+++ Given records

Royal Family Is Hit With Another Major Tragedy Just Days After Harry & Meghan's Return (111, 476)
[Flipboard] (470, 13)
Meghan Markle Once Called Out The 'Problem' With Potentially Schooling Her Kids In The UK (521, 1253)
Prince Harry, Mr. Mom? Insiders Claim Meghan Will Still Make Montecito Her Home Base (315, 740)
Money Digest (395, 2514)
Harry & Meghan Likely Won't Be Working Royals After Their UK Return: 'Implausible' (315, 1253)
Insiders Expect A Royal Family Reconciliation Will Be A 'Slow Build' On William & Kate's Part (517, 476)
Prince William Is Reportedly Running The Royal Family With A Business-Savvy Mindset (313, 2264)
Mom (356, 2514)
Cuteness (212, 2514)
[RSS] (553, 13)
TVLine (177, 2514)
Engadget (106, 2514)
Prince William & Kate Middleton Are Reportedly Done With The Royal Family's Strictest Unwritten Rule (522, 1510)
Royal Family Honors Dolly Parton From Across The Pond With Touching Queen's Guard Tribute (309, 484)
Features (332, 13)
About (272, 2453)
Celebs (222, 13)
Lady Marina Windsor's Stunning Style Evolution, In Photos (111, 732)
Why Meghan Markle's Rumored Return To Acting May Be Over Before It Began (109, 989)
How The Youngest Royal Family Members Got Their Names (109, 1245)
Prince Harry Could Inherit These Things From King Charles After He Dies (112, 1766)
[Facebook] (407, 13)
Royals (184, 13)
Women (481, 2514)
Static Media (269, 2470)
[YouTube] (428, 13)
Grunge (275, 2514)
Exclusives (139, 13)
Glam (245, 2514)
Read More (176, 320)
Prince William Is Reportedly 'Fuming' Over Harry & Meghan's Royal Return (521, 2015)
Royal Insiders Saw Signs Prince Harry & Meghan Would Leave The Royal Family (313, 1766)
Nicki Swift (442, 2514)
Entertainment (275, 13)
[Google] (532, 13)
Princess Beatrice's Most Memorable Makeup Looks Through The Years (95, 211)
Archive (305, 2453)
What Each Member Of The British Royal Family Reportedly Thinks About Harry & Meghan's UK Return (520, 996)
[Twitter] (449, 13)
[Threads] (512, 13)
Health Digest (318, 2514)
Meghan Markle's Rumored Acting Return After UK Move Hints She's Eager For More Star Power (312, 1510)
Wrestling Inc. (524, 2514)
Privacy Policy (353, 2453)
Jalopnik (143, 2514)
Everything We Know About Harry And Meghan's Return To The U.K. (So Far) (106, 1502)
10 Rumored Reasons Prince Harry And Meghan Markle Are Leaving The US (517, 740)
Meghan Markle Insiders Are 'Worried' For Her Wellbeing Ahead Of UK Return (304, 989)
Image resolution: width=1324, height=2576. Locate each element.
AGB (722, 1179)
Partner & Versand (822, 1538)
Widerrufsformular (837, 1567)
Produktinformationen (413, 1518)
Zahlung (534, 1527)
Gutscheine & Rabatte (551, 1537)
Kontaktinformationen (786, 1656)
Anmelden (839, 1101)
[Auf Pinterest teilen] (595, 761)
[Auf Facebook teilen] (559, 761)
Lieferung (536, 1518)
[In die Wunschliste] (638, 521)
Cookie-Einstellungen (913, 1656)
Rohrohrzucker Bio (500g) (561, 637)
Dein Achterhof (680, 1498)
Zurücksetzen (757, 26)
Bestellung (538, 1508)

++++++

— Exercise aim —
The lines needed are those in the data above that hold the string "Over"; copy each of them.

— Your solution —
Why Meghan Markle's Rumored Return To Acting May Be Over Before It Began (109, 989)
Prince William Is Reportedly 'Fuming' Over Harry & Meghan's Royal Return (521, 2015)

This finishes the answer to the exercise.